| Task objective |
Retype the line in which "The image size" appears, then every line after it until the records end. Leave out the pictures.

[Data extract — start]

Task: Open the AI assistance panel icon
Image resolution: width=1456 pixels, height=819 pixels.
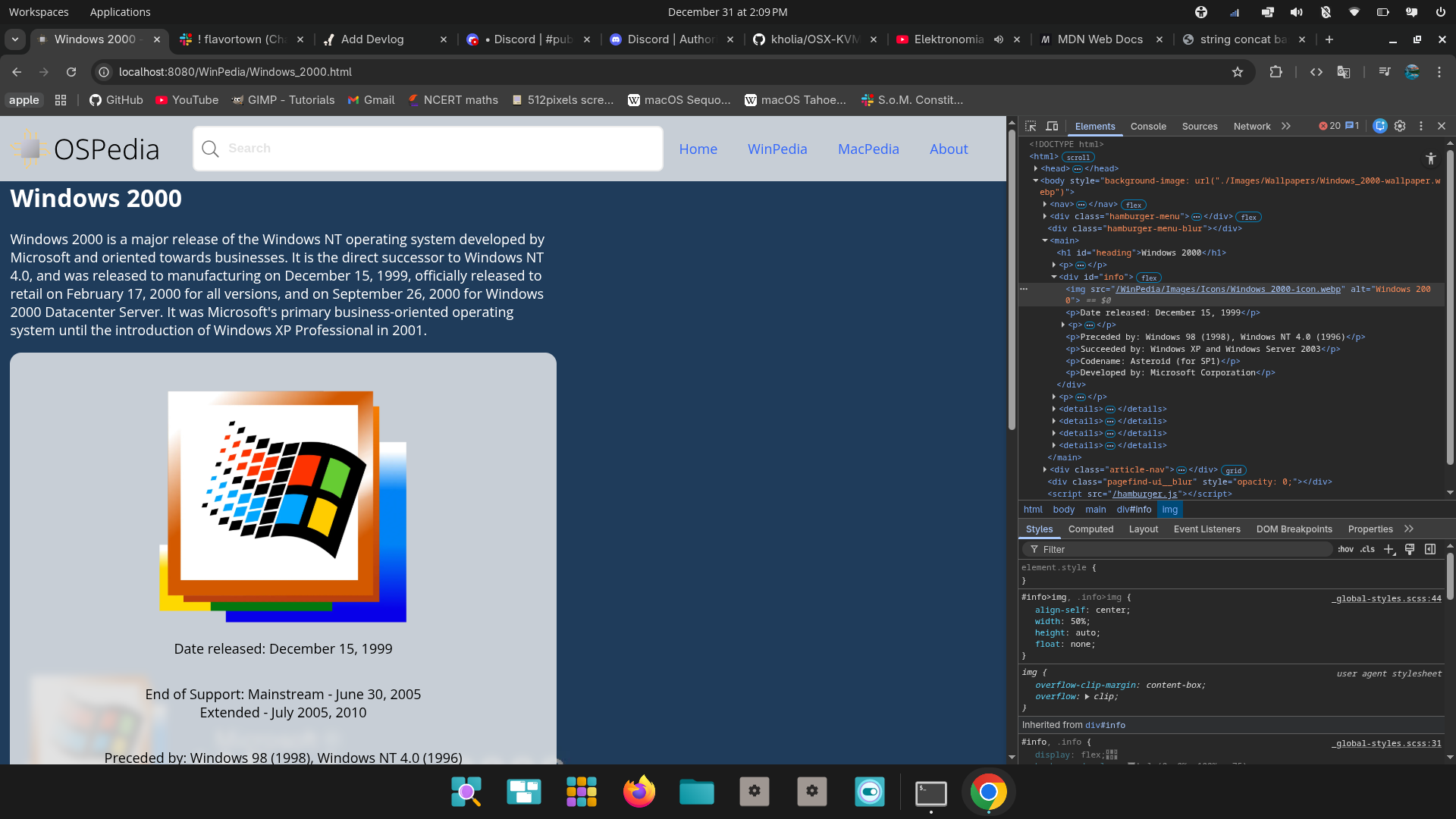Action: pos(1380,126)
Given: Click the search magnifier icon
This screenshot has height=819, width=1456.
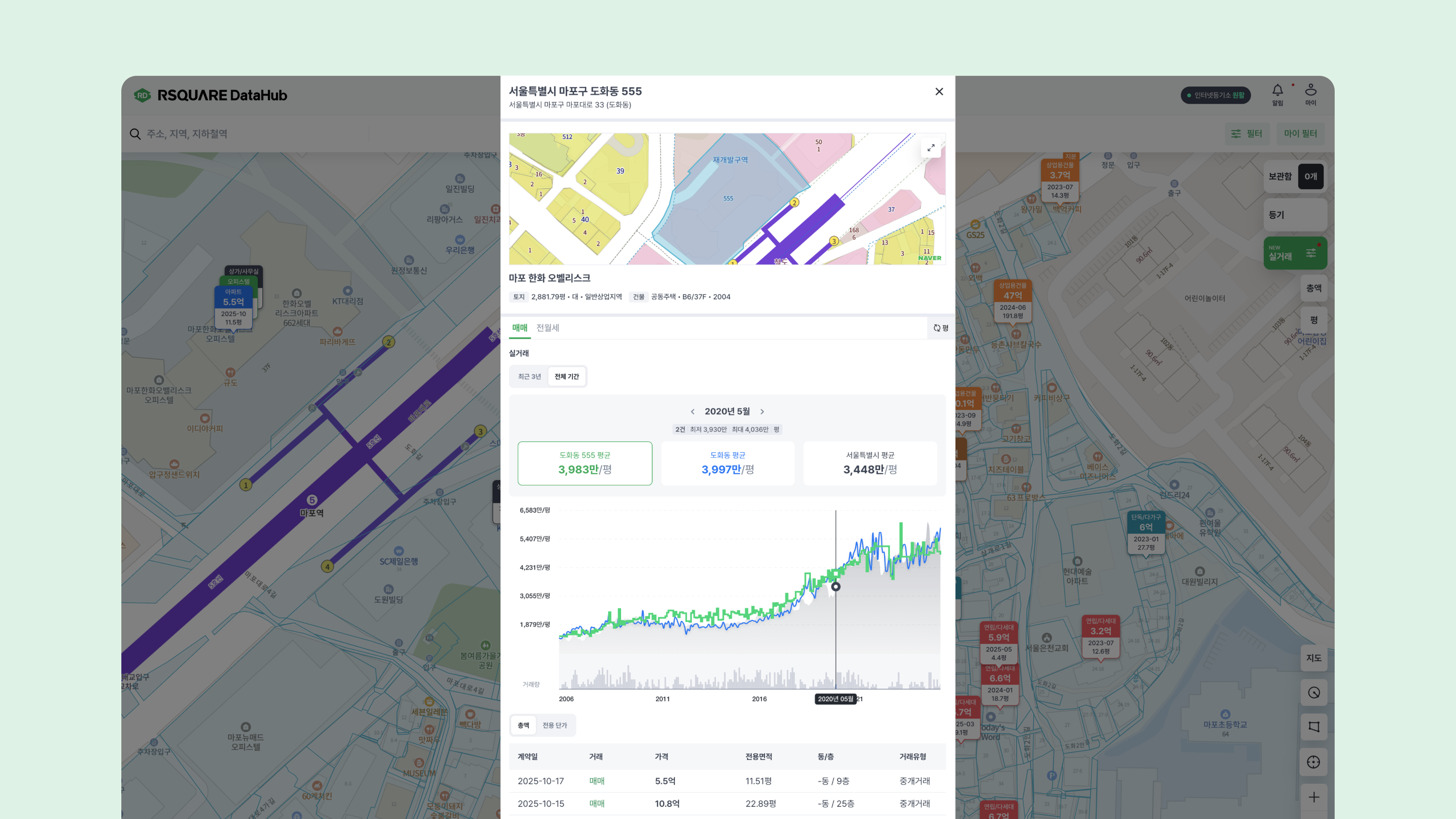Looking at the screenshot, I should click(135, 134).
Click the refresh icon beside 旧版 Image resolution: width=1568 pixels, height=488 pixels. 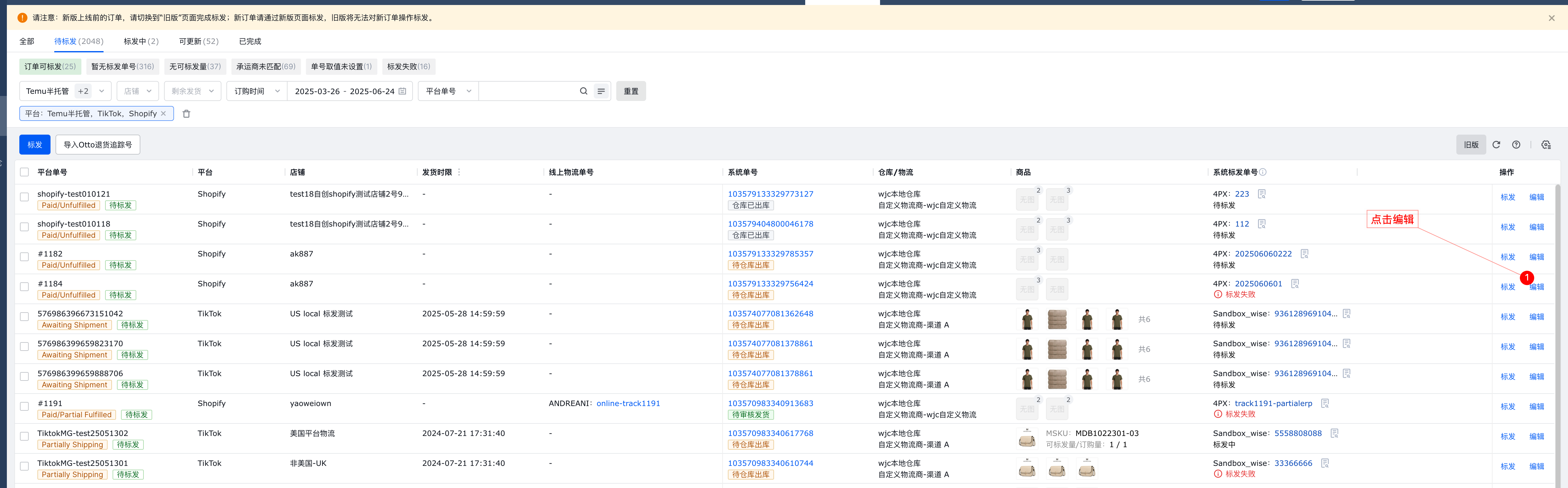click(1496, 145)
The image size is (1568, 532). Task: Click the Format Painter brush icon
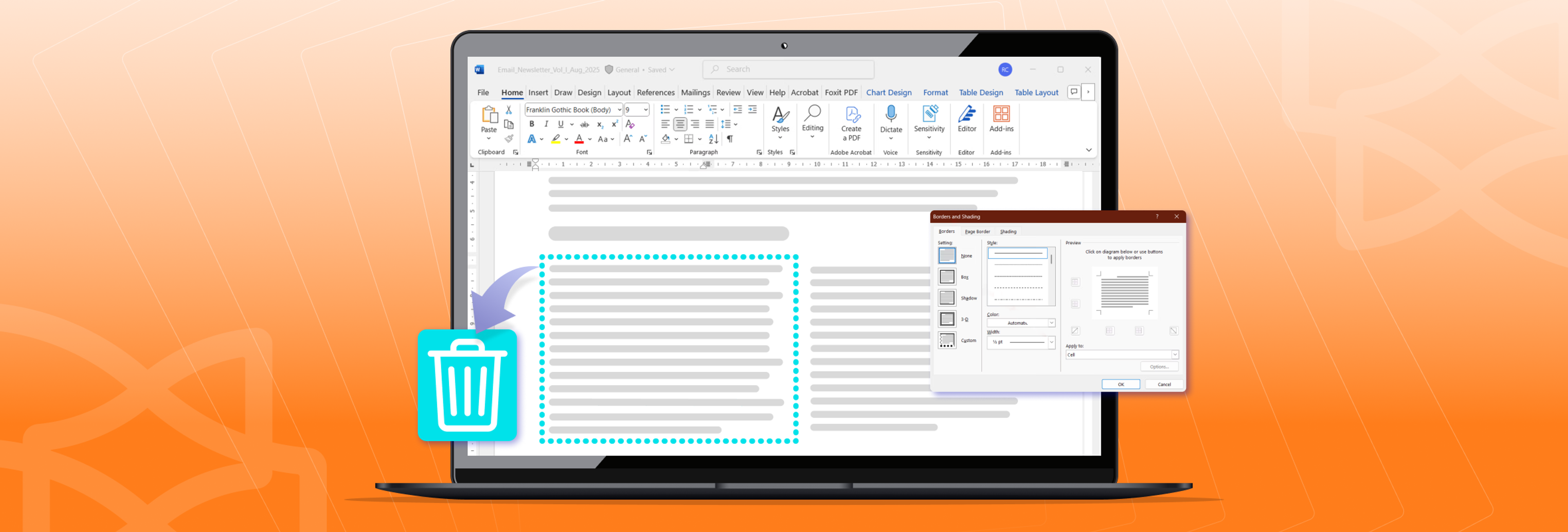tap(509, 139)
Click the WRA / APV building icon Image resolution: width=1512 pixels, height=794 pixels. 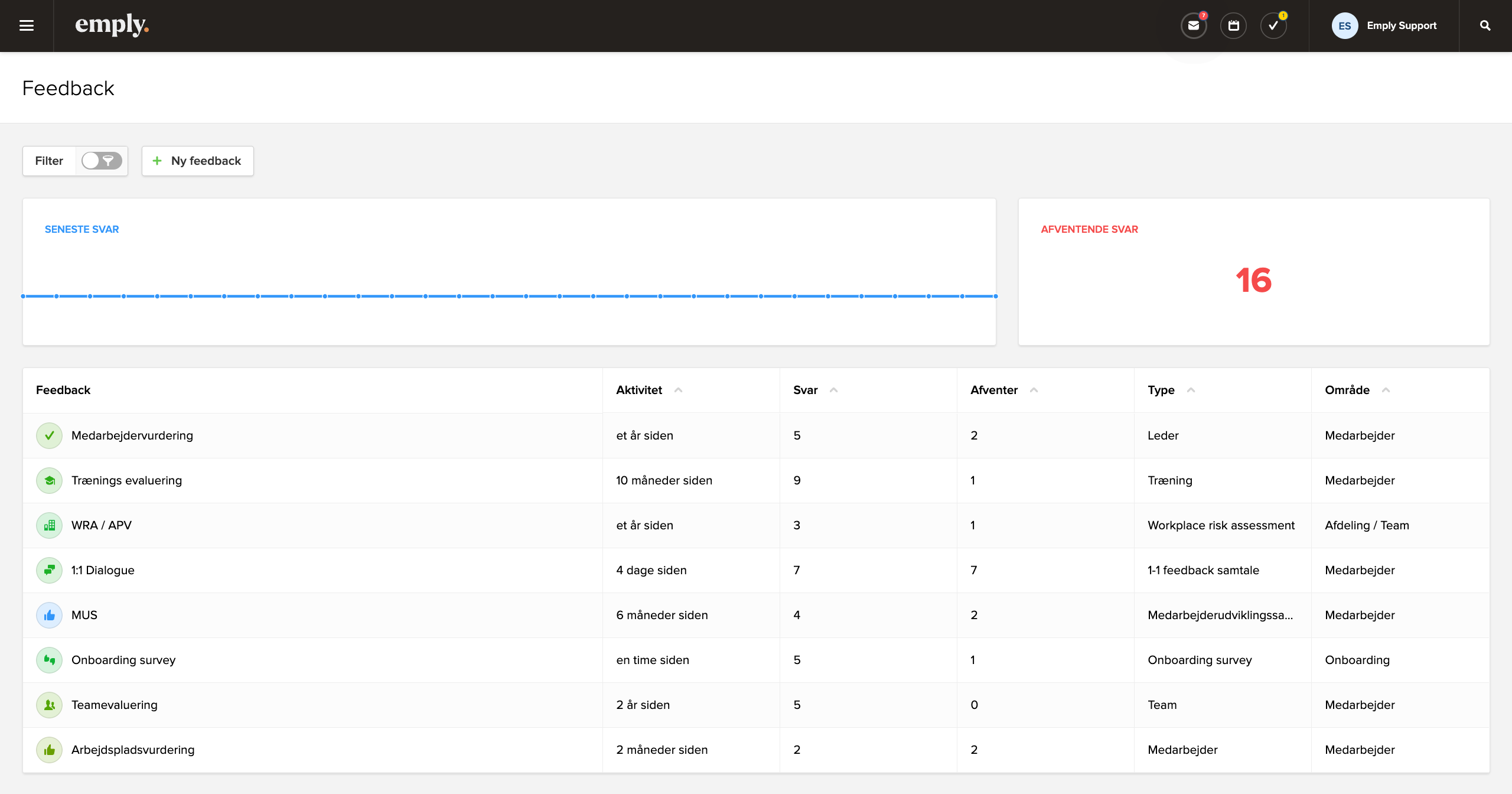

[Data extract — finish]

| Response |
The image size is (1568, 532). Task: Click the Format Painter brush icon
tap(509, 139)
Click the WRA / APV building icon Image resolution: width=1512 pixels, height=794 pixels. 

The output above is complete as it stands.